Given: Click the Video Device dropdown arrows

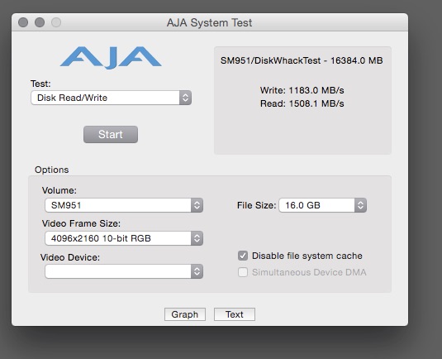Looking at the screenshot, I should coord(197,271).
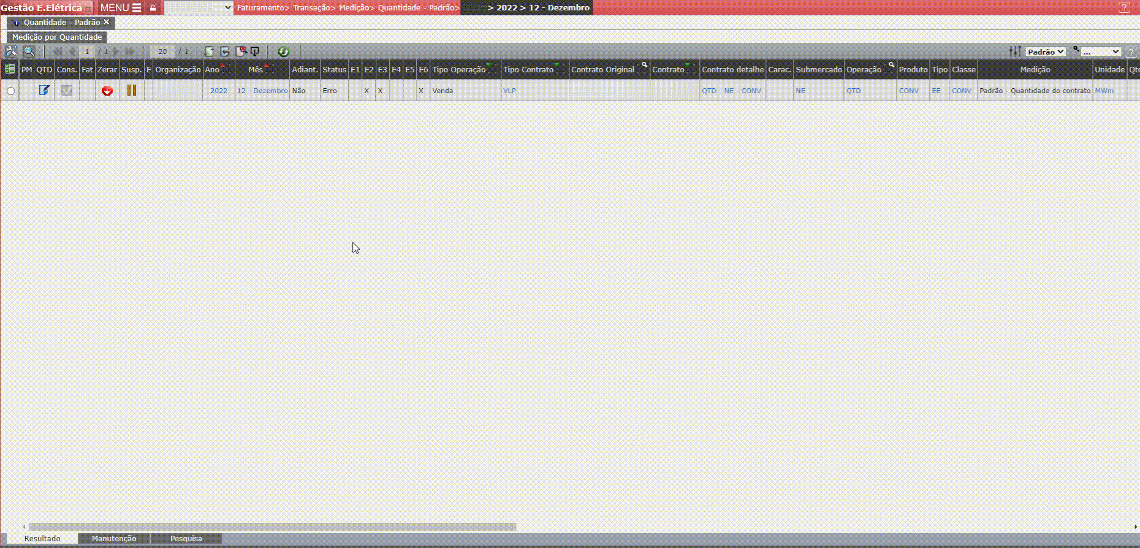Open the QTD edit pencil icon

[x=44, y=91]
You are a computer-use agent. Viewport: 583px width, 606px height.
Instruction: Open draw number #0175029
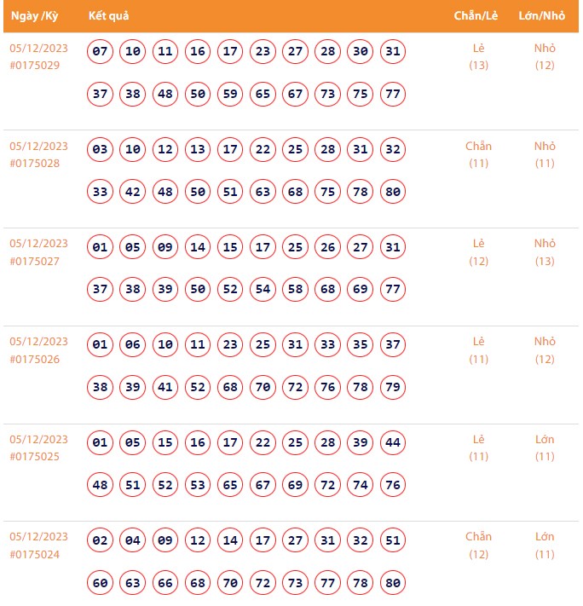tap(35, 65)
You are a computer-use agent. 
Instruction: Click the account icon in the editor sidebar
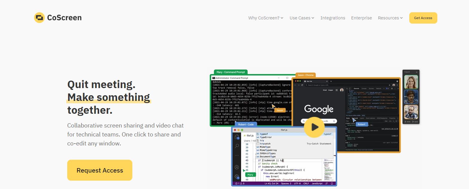(237, 167)
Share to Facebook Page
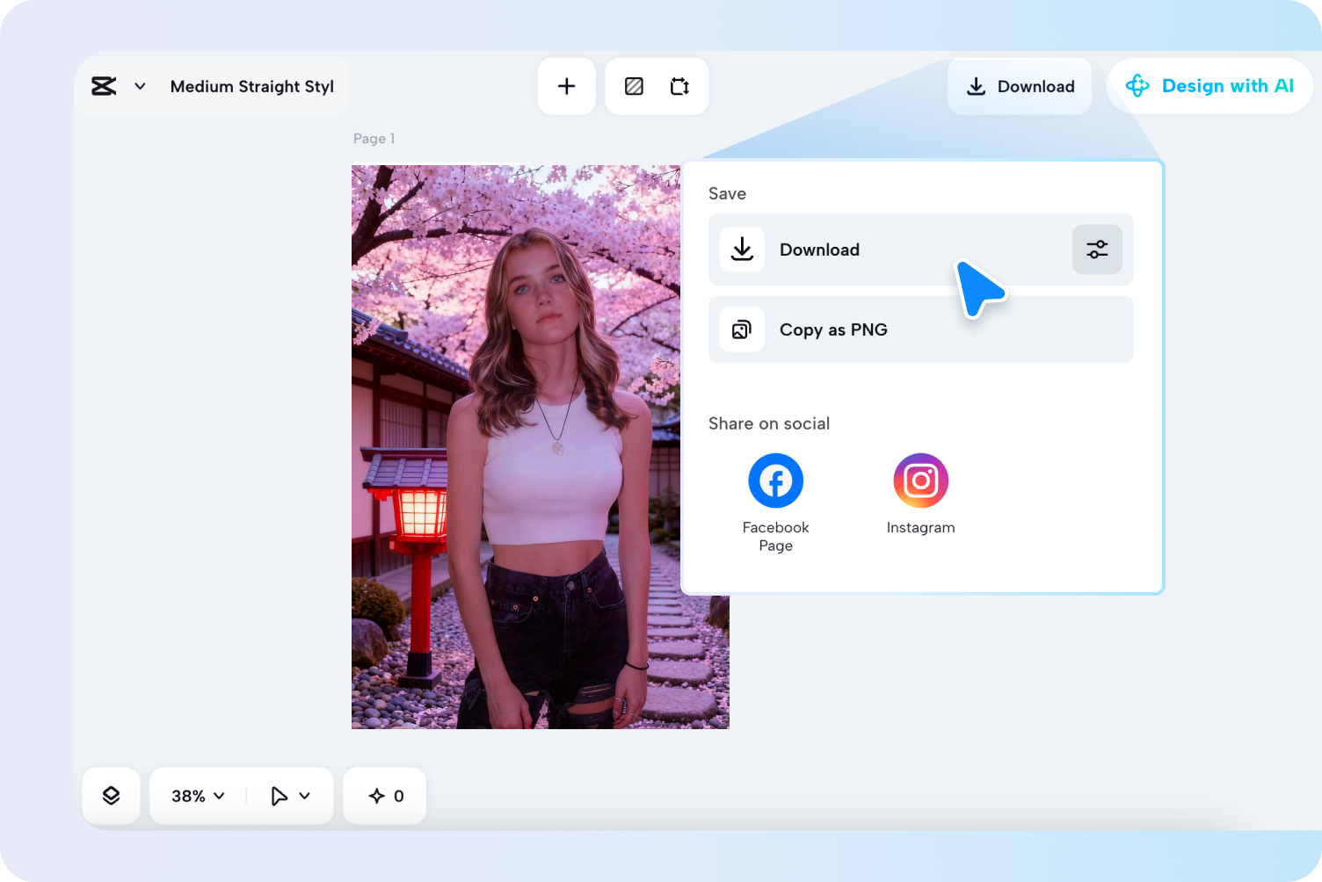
--------------------------------------------------
**Assignment:**
Could you write out again, exactly, the lines from the line containing "You are a computer-use agent. Viewport: 583px" through the last line of the records above? Leave out the pictures.

**Response to this exercise:**
You are a computer-use agent. Viewport: 583px width, 606px height.
Instruction: Open draw number #0175029
tap(35, 65)
You are a computer-use agent. 
Instruction: Click the account icon in the editor sidebar
(237, 167)
Share to Facebook Page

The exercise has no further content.